Professional tips for beginners
— How often can you train so as not to overdo it?
— If we are talking about calculated, moderate and controlled loads, then you can work on an exercise bike every day, and it will not be stressful for the body. Even on the contrary: slags leave with sweat, the heart muscle is pumped. Of course, we are talking about a person who has no medical contraindications for such activity.
— Does a beginner need special equipment, like cyclists on the Tour de France?
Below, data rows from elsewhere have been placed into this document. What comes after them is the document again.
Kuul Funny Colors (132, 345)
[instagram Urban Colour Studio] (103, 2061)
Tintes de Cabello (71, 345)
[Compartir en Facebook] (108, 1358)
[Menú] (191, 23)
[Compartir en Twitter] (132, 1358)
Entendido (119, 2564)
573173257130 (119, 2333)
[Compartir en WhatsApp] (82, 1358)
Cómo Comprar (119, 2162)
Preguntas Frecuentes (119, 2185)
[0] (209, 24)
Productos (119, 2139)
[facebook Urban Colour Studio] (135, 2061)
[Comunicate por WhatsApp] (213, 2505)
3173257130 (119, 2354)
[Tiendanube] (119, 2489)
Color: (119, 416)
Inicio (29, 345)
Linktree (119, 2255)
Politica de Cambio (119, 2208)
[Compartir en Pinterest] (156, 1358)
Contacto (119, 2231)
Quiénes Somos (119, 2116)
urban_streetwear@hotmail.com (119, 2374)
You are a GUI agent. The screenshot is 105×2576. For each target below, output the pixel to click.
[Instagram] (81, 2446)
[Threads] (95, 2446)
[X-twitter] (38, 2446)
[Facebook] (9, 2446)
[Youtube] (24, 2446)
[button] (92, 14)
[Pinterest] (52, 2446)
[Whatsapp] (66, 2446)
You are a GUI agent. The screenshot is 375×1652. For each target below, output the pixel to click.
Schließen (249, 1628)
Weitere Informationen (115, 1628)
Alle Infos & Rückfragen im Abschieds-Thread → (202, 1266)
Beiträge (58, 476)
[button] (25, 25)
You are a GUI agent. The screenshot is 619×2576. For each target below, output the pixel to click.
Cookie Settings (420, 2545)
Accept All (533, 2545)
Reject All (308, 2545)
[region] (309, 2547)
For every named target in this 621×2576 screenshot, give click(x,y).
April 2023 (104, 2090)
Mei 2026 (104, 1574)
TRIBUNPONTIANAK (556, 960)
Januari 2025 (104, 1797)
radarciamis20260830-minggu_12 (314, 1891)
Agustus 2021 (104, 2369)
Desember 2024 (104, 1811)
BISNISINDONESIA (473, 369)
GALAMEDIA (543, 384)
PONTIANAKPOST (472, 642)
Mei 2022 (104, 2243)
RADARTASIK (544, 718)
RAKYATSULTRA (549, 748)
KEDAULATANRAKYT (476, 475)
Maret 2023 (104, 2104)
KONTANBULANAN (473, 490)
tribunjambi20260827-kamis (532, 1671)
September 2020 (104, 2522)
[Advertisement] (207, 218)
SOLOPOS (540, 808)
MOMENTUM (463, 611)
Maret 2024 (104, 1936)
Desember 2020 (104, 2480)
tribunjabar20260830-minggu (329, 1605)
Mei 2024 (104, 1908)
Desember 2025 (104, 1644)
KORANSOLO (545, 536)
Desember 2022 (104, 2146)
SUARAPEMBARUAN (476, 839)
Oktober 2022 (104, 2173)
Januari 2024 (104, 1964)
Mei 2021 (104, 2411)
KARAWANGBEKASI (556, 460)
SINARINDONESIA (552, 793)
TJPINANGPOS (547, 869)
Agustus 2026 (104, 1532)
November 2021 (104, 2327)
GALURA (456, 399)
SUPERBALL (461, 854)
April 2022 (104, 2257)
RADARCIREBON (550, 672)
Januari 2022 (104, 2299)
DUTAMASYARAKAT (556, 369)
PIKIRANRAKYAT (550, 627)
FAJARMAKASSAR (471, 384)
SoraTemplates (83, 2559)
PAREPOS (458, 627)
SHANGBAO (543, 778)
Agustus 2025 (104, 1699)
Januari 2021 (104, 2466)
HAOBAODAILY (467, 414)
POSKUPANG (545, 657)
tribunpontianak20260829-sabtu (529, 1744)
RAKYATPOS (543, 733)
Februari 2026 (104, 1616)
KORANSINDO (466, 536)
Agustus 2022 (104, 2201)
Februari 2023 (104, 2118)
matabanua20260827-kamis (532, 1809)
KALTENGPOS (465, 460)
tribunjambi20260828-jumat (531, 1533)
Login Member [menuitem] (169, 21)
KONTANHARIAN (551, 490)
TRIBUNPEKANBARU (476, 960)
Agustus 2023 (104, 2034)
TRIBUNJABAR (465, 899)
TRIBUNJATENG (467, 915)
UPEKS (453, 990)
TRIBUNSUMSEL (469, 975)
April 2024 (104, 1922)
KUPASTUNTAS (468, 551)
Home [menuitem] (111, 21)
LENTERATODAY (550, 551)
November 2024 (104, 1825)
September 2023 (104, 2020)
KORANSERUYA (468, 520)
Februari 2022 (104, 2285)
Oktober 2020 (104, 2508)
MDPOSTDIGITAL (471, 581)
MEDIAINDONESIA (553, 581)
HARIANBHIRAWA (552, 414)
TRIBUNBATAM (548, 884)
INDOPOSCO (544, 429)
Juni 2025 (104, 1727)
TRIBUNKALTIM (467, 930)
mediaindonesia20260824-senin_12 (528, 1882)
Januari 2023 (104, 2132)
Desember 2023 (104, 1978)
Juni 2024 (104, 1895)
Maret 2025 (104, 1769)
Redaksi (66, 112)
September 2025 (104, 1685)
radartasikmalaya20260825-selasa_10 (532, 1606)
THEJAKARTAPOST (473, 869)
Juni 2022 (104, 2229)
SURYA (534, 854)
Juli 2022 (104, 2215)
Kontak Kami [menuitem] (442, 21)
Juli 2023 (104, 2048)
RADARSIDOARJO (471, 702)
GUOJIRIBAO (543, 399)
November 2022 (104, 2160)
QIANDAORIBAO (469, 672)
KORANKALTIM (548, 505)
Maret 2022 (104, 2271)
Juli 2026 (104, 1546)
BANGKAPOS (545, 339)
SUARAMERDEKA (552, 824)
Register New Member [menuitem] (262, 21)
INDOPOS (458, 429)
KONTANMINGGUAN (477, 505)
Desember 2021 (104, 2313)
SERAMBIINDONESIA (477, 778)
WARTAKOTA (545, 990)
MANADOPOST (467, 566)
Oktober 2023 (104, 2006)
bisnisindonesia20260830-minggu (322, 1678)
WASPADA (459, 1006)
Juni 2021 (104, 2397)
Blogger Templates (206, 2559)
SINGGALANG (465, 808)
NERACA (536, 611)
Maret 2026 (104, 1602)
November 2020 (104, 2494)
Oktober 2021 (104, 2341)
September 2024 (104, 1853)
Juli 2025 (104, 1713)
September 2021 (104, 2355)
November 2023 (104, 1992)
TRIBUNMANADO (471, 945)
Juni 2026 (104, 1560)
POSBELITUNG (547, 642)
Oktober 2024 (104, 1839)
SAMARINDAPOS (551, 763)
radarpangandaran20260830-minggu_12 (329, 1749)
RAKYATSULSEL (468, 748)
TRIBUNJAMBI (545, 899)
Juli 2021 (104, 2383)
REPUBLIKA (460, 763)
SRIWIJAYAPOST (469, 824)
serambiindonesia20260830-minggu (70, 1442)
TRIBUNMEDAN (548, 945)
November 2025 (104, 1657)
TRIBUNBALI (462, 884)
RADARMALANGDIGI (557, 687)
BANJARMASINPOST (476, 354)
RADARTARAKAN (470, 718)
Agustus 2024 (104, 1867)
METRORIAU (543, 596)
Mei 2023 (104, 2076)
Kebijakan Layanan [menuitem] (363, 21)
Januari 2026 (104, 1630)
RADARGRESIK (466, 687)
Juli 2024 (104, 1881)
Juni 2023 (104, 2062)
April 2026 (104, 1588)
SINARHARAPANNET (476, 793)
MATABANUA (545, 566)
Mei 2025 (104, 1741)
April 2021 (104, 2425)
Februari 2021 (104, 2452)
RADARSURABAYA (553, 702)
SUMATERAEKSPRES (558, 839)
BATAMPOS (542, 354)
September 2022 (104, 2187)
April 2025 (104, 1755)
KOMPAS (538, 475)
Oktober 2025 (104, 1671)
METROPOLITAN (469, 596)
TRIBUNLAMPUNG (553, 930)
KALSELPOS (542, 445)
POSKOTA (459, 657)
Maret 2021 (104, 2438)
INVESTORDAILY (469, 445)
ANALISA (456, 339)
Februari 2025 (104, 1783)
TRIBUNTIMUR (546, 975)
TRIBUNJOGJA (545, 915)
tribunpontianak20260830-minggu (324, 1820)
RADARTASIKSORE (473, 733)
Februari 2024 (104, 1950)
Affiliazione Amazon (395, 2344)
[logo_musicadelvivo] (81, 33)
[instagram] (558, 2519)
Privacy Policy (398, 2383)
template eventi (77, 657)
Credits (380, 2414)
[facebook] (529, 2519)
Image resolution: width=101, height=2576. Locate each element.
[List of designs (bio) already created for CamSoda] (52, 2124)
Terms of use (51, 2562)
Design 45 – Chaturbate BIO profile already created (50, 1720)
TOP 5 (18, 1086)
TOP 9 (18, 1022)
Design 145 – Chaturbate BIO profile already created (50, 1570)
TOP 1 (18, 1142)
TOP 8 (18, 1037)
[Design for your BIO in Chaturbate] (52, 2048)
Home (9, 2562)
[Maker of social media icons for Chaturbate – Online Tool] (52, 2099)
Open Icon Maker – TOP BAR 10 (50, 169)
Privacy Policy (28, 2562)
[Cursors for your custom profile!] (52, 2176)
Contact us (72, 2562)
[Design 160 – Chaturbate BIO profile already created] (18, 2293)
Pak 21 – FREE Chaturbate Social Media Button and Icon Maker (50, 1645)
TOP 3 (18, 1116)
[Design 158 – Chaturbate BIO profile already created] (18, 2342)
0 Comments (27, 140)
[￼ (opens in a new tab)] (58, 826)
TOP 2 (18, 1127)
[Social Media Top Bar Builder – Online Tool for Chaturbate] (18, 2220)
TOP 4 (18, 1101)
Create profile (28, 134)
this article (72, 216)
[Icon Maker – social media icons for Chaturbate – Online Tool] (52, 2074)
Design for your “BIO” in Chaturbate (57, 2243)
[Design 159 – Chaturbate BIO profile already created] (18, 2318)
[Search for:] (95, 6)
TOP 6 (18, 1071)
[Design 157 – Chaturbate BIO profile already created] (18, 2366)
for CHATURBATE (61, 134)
— Taking into account the duration of the training, there are no large requests for equipment. The usual sportswear, in which you will be comfortable, sports shoes will be suitable. Exercise bikes have tuklips on the pedals — in order for pedaling to be as circular and efficient as possible. Therefore, there is no special need to buy special shoes and contact pedals separately. Cycling shorts with a diaper — it works for your comfort, but, again, one hour in the saddle is not much, it is unlikely that you will have problems in ordinary clothes. Although everything is individual.
— Riding a regular bike in the fresh air is an active and interesting activity. How not to get bored when you pedal for an hour a day in four walls?
— Turn on the music, create a suitable atmosphere. In our classes, I display recordings from the stages of large cycling races, such as the Tour de France. This is music, drive, dynamics. For a second, you can imagine yourself a real cyclist.
— Well worked out, sweated — what to do then?
— Have a good rest. Recovery is crucial. As soon as you recover, that's how you train. Therefore, we monitor nutrition and sleep. If you went to fast food an hour and a half before training, and then came to cycling — nothing good will come of it, the training will not be productive.
— Then what should I eat before training, what should I eat after it?
— It's best to eat something about three hours before the start of the class, so that everything has time to digest. A piece of meat will be digested for five hours. Therefore, it would be more correct to choose carbohydrates: pasta, rice, buckwheat. Well, 50 grams of meat is a maximum. Haven't had enough, do you feel hungry before training? Eat a banana an hour before the start — it will add energy.
After cycling, the carbohydrate window closes after 30 minutes. It is very important to eat something carbohydrate during this period so that the body begins to recover faster. He also spent glycogen, glucose. The best option is boiled chicken with buckwheat and a little olive oil, that's cool. I'm talking about my experience, but if you approach the issue of nutrition correctly, then you need to communicate with a nutritionist.
— Which is better to choose: a rocking chair or cycling?
— It all depends on what goal you set. If you lose excess weight, as I have already said, it is difficult to find options better than cycling. If you want to build muscles, then it's in the gym, you won't build them on a bike. A bicycle or exercise bike will only allow you to tone them up.
At the same time, the gym alone is stressful for the body. Muscles are straining, gaining water, inflating them. Therefore, it is important to combine this load with cardio training: sweat to balance heavy loads.
If there is an opportunity and a desire to practice regularly, I would suggest this option: a gym three times a week, the rest of the days can be ideally scored with cycling. One will build up muscles, the other will allow you to recover, disperse lactic acid, improve blood circulation, tone up the cardiovascular system. On Monday I worked in the gym, on Tuesday I pedaled and on Wednesday you will be back in the gym as new.